Surat untuk Kekasih 60 Tahun
Dari Roselina Tjiptadinata untuk Tjiptadinata Effendi
Untuk Tjiptadinata, belahan jiwaku,
Enam puluh tahun telah kita lewati bersama, dan di setiap langkah yang kita tempuh, ada kisah yang terukir. Kisah tentang cinta, pengorbanan, tawa, dan air mata yang menjadikan kita seperti hari ini, dua jiwa yang bersatu dalam takdir dan cinta yang tak pernah pudar.
Aku masih ingat jelas hari itu, hari ketika kau datang membawa segenggam harapan dan cinta yang begitu besar. Di bawah langit biru yang cerah, engkau menyapaku dengan senyum yang hingga kini, enam puluh tahun kemudian, masih sama indahnya. Senyum itu selalu menjadi cahaya dalam hatiku, bahkan di tengah malam paling gelap sekalipun.
Tjiptadinata, suamiku yang tercinta,
Perjalanan kita tak selalu mulus. Ada masa di mana angin kehidupan berhembus begitu kencang, mengguncang rumah tangga yang kita bangun dengan susah payah. Namun, setiap kali badai datang, kita bertahan. Kita bukanlah pasangan sempurna, tetapi cinta kita yang selalu membuat segalanya tampak mungkin. Cinta itu adalah fondasi yang kokoh, fondasi yang terus kita bangun meski waktu tak selalu berpihak pada kita.
Setiap kerutan di wajahmu adalah peta dari petualangan hidup yang telah kita lalui bersama. Setiap garis yang menghiasi wajahmu adalah bukti dari perjalanan panjang, dari cinta yang terus tumbuh meski usia kita tak lagi muda. Ketika aku melihatmu, aku tidak hanya melihat suamiku, tetapi juga sahabat terbaikku, partner dalam setiap perjuangan, dan sosok yang selalu aku hormati dalam setiap keputusan.
Tjiptadinata,
Aku ingin berterima kasih untuk segala hal yang telah kau berikan selama enam puluh tahun ini. Kau bukan hanya suami yang setia, tetapi juga seorang pemimpin keluarga yang tak kenal lelah. Kau mengajarkan aku arti keteguhan, kesabaran, dan bagaimana tetap tegar meskipun dunia di luar sana sering kali tak berpihak. Kau selalu ada, dalam kebahagiaan maupun kesedihan, menjadi pilar yang menopang ketika aku merasa rapuh.

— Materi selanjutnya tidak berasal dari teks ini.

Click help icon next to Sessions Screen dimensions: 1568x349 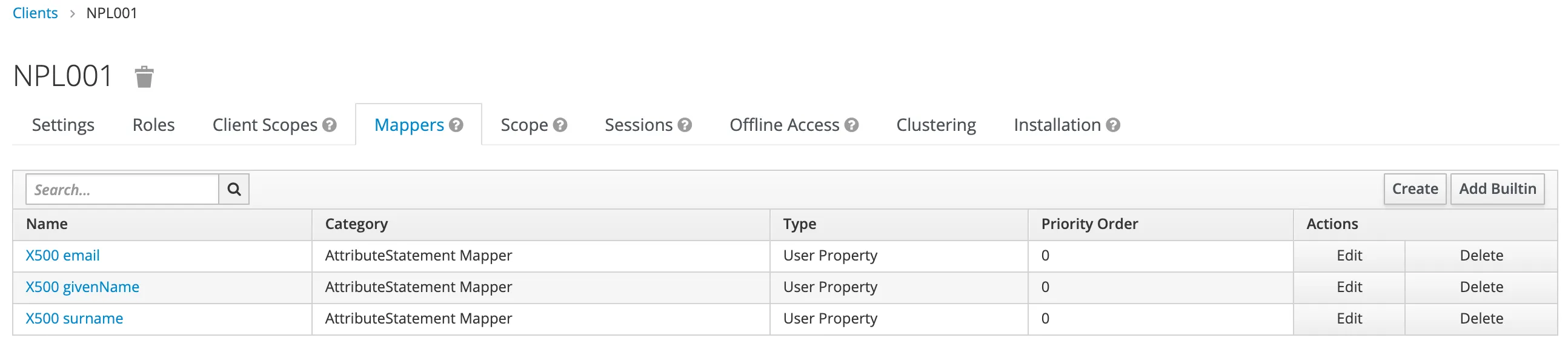(685, 125)
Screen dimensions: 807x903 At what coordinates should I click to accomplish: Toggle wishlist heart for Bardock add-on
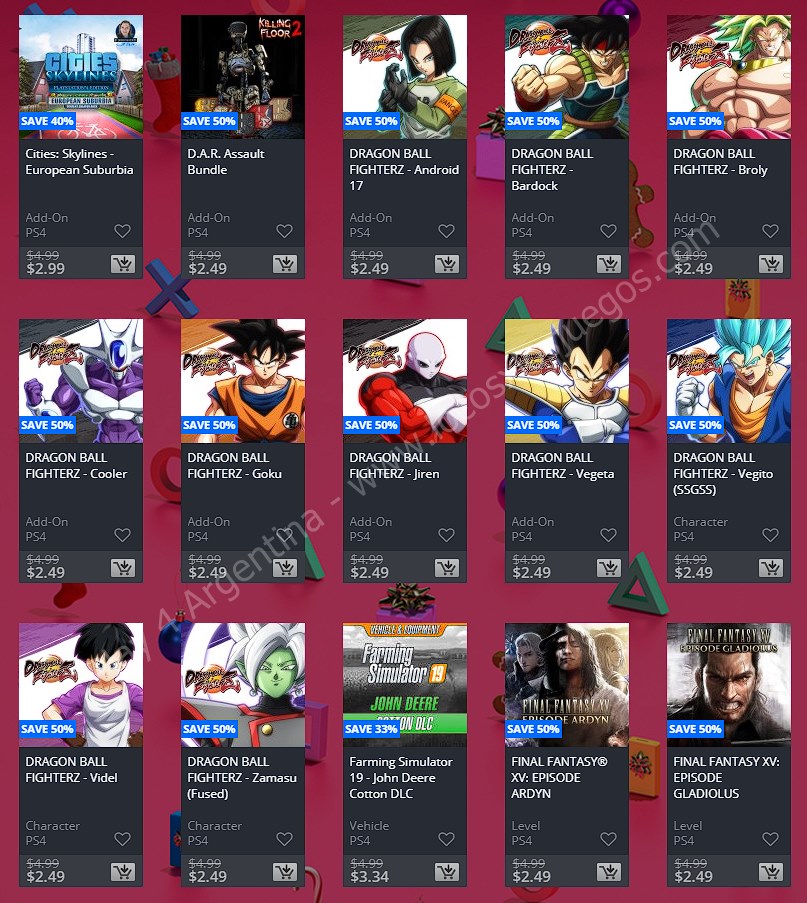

Ada banyak momen di mana aku merasa cinta ini begitu besar, tak terbendung. Dari pagi-pagi yang tenang saat kita menikmati secangkir kopi bersama, hingga malam-malam sunyi ketika hanya ada kita berdua, berbagi cerita sambil menatap bintang-bintang di langit. Setiap momen bersamamu adalah anugerah, dan aku selalu bersyukur atas kesempatan untuk mencintaimu dan dicintai olehmu.
Untukmu, Tjiptadinata yang selalu aku kasihi,
Cinta ini tidak pernah pudar, meski waktu berusaha memisahkan kita dengan cara-caranya yang halus. Aku selalu percaya bahwa cinta sejati adalah seperti berlian---ia tak bisa dihancurkan, meski ditekan seberat apa pun. Cinta kita telah melalui banyak ujian, tetapi justru karena itulah ia menjadi lebih kuat dan lebih indah. Setiap kenangan yang kita bangun bersama adalah batu berlian yang terpatri dalam waktu, mengisi kehidupan kita dengan kilau yang tak pernah redup.
Kau adalah cinta pertama dan terakhirku. Kau adalah rumah tempat aku selalu kembali, pelukan hangat di saat dingin, dan ketenangan di tengah kekacauan dunia. Bersamamu, aku belajar bahwa cinta bukan hanya tentang momen-momen manis, tetapi tentang perjalanan yang tak selalu mudah. Cinta adalah tentang tetap bertahan meski angin kencang menerpa, dan kita telah membuktikan itu.
Tjiptadinata, dalam enam puluh tahun ini,
Aku telah melihat begitu banyak wajahmu---wajah seorang pria muda yang penuh dengan harapan, wajah seorang ayah yang penuh tanggung jawab, hingga kini, wajah seorang suami yang bijak dan lembut. Semua wajah itu adalah bagian dari dirimu yang aku cintai. Setiap tahapan dalam hidupmu adalah perjalanan yang aku saksikan dengan penuh kasih, dan aku merasa terhormat bisa mendampingimu sepanjang waktu.